*Data for the task*.
BEGIN
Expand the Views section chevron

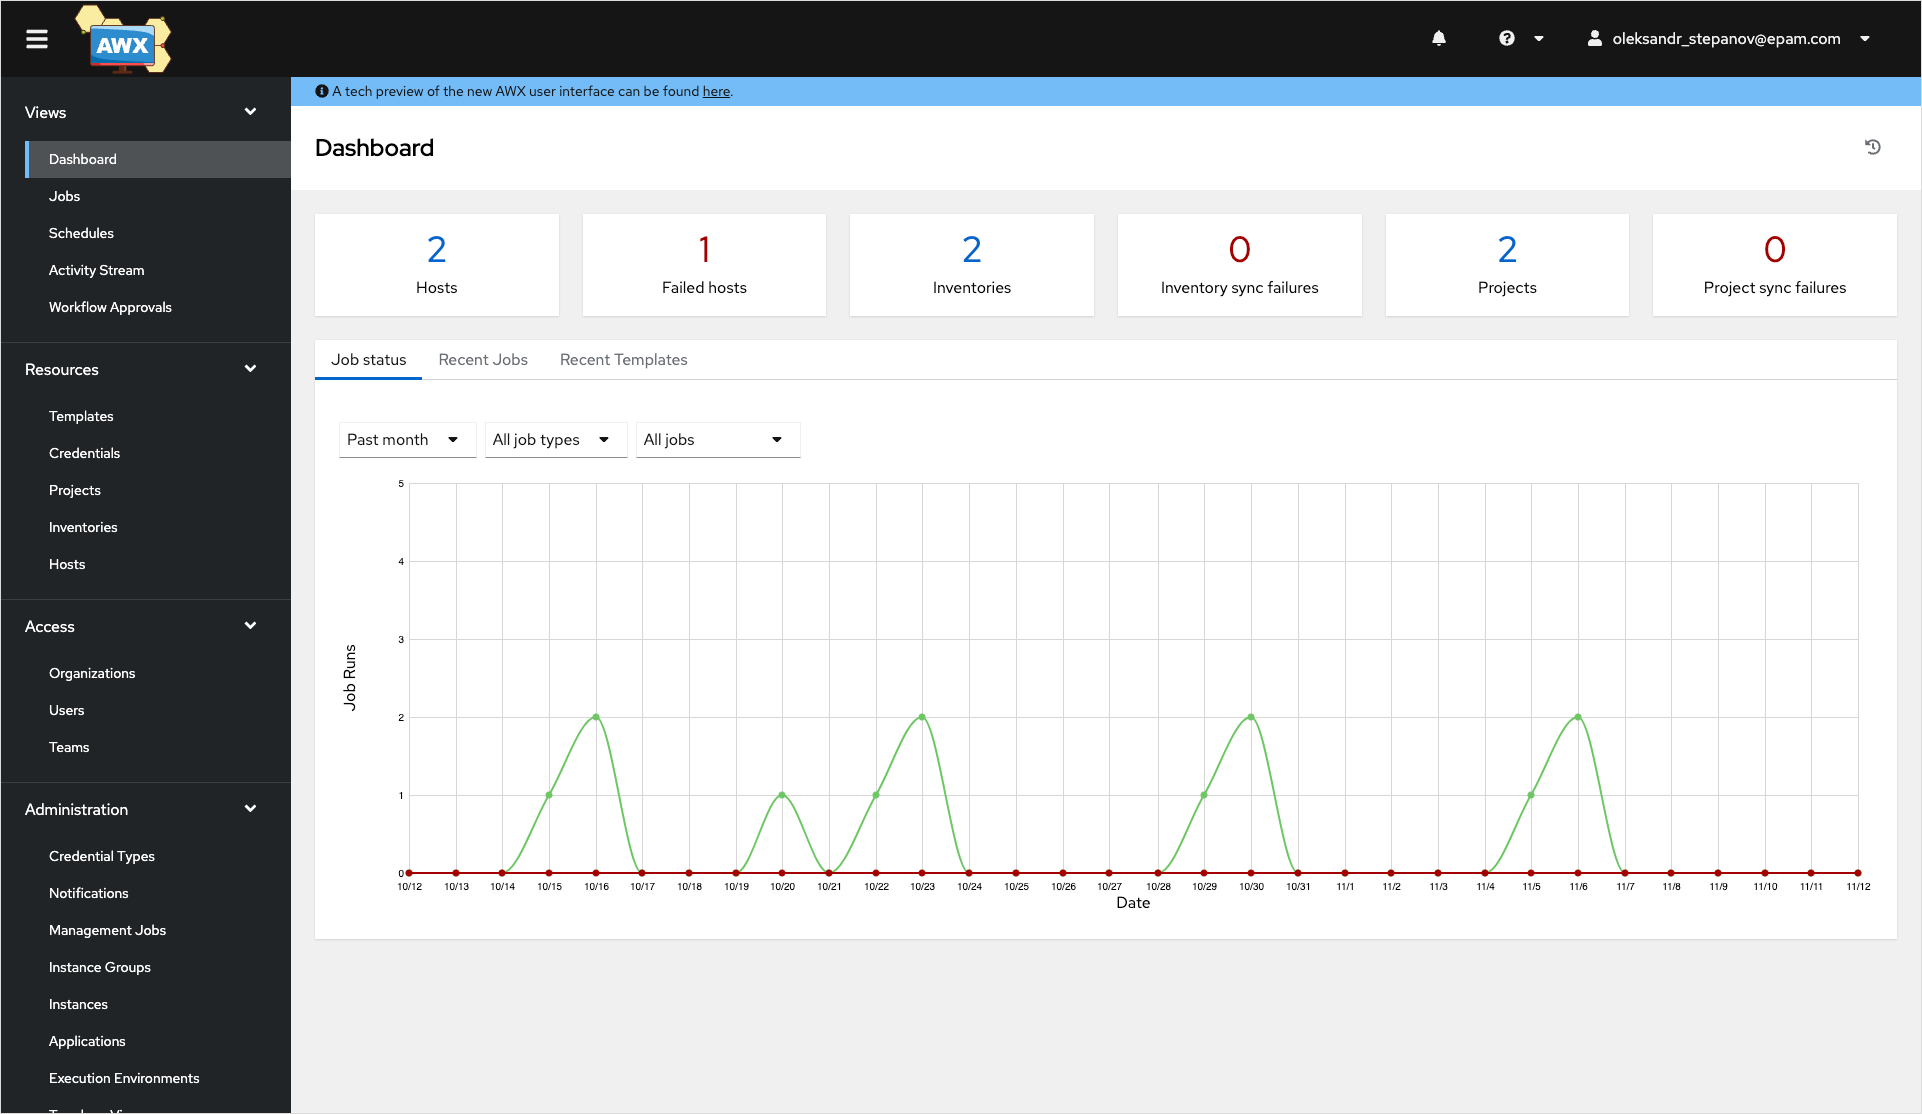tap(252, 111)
END
BEGIN
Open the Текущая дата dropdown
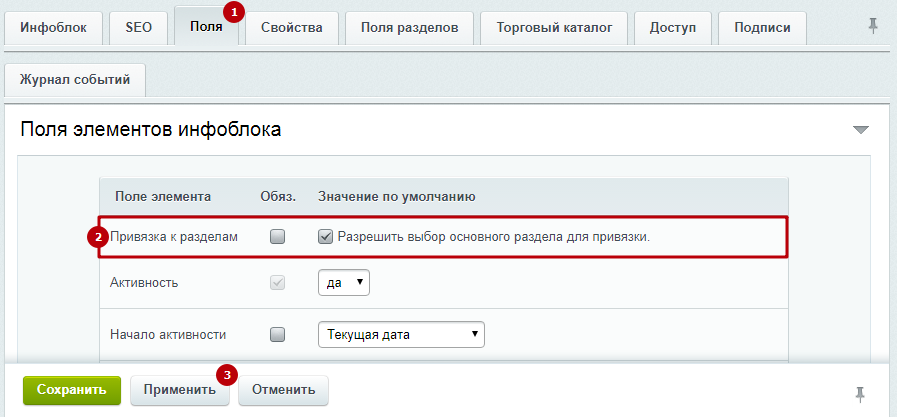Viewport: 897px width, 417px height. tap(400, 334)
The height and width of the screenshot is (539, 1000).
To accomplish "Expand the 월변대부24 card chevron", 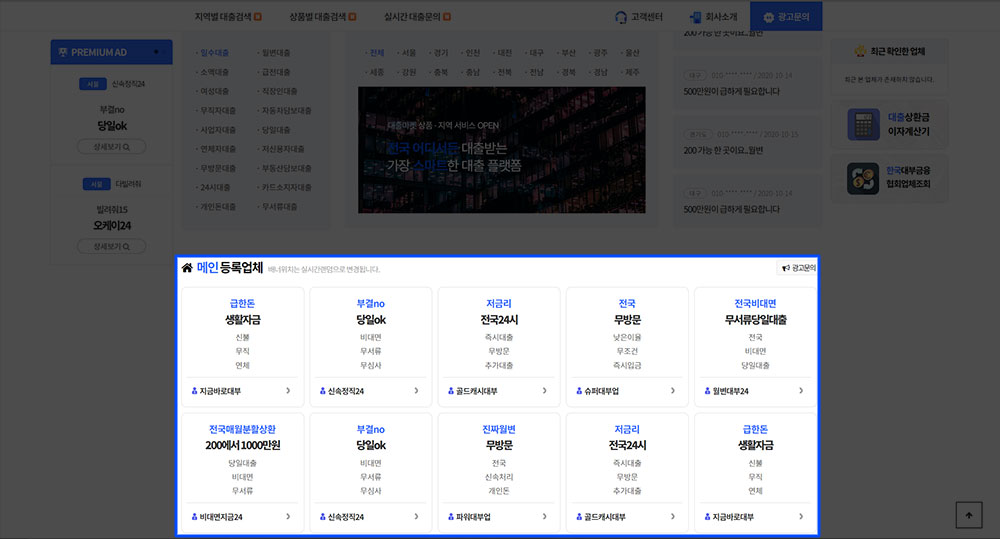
END
*Work instructions*.
Copy exactly, without pictures, the lines above from the one with "Open the Текущая дата dropdown" down to the one with "the 월변대부24 card", inclusive.

*Result of this task*.
Open the Текущая дата dropdown
Viewport: 897px width, 417px height. tap(400, 334)
The height and width of the screenshot is (539, 1000).
To accomplish "Expand the 월변대부24 card chevron", 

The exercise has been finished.